_Required action:_ Output the records that follow, keeping every line exactly as it is.

══════

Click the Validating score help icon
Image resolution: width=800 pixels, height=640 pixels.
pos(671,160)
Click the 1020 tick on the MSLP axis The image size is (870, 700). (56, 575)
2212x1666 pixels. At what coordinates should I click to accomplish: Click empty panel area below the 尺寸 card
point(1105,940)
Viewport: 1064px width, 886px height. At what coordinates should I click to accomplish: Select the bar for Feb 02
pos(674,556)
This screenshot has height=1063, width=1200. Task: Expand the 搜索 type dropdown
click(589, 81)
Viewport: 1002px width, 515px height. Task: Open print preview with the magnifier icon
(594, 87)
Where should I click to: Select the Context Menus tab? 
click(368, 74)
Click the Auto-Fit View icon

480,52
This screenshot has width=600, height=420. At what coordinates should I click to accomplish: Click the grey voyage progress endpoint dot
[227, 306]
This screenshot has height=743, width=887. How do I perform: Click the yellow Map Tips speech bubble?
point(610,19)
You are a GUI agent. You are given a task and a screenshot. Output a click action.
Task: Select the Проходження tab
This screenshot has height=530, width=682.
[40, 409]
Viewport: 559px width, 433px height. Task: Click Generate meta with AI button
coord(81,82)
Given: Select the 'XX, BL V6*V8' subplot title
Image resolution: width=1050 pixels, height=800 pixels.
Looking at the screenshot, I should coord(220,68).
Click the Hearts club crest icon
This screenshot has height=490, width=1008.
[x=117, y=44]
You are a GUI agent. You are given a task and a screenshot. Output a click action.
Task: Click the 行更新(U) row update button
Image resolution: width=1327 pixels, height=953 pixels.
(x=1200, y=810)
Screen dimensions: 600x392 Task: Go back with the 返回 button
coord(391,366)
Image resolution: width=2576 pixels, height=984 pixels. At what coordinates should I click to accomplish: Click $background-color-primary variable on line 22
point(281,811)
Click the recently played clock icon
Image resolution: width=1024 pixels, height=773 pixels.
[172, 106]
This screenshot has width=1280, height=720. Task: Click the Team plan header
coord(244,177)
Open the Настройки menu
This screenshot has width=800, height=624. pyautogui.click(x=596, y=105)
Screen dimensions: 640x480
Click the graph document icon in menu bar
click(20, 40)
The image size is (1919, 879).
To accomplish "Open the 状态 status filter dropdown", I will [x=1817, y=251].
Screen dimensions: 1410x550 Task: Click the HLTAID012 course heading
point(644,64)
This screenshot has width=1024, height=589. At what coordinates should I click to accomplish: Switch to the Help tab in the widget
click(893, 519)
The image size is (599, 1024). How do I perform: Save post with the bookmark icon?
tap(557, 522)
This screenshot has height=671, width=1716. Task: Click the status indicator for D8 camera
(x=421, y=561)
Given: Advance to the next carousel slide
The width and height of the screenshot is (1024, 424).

══════

_Answer for this exercise:_
Click the Validating score help icon
Image resolution: width=800 pixels, height=640 pixels.
pos(671,160)
Click the 1020 tick on the MSLP axis The image size is (870, 700). (56, 575)
2212x1666 pixels. At what coordinates should I click to accomplish: Click empty panel area below the 尺寸 card
point(1105,940)
Viewport: 1064px width, 886px height. At what coordinates should I click to accomplish: Select the bar for Feb 02
pos(674,556)
This screenshot has height=1063, width=1200. Task: Expand the 搜索 type dropdown
click(589, 81)
Viewport: 1002px width, 515px height. Task: Open print preview with the magnifier icon
(594, 87)
Where should I click to: Select the Context Menus tab? 
click(368, 74)
Click the Auto-Fit View icon

480,52
This screenshot has width=600, height=420. At what coordinates should I click to accomplish: Click the grey voyage progress endpoint dot
[227, 306]
This screenshot has height=743, width=887. How do I perform: Click the yellow Map Tips speech bubble?
point(610,19)
You are a GUI agent. You are given a task and a screenshot. Output a click action.
Task: Select the Проходження tab
This screenshot has height=530, width=682.
[40, 409]
Viewport: 559px width, 433px height. Task: Click Generate meta with AI button
coord(81,82)
Given: Select the 'XX, BL V6*V8' subplot title
Image resolution: width=1050 pixels, height=800 pixels.
Looking at the screenshot, I should coord(220,68).
Click the Hearts club crest icon
This screenshot has height=490, width=1008.
[x=117, y=44]
You are a GUI agent. You are given a task and a screenshot. Output a click action.
Task: Click the 行更新(U) row update button
Image resolution: width=1327 pixels, height=953 pixels.
(x=1200, y=810)
Screen dimensions: 600x392 Task: Go back with the 返回 button
coord(391,366)
Image resolution: width=2576 pixels, height=984 pixels. At what coordinates should I click to accomplish: Click $background-color-primary variable on line 22
point(281,811)
Click the recently played clock icon
Image resolution: width=1024 pixels, height=773 pixels.
[172, 106]
This screenshot has width=1280, height=720. Task: Click the Team plan header
coord(244,177)
Open the Настройки menu
This screenshot has width=800, height=624. pyautogui.click(x=596, y=105)
Screen dimensions: 640x480
Click the graph document icon in menu bar
click(20, 40)
The image size is (1919, 879).
To accomplish "Open the 状态 status filter dropdown", I will [x=1817, y=251].
Screen dimensions: 1410x550 Task: Click the HLTAID012 course heading
point(644,64)
This screenshot has width=1024, height=589. At what coordinates should I click to accomplish: Switch to the Help tab in the widget
click(893, 519)
The image size is (599, 1024). How do I perform: Save post with the bookmark icon?
tap(557, 522)
This screenshot has height=671, width=1716. Task: Click the status indicator for D8 camera
(x=421, y=561)
Given: Advance to the next carousel slide
The width and height of the screenshot is (1024, 424).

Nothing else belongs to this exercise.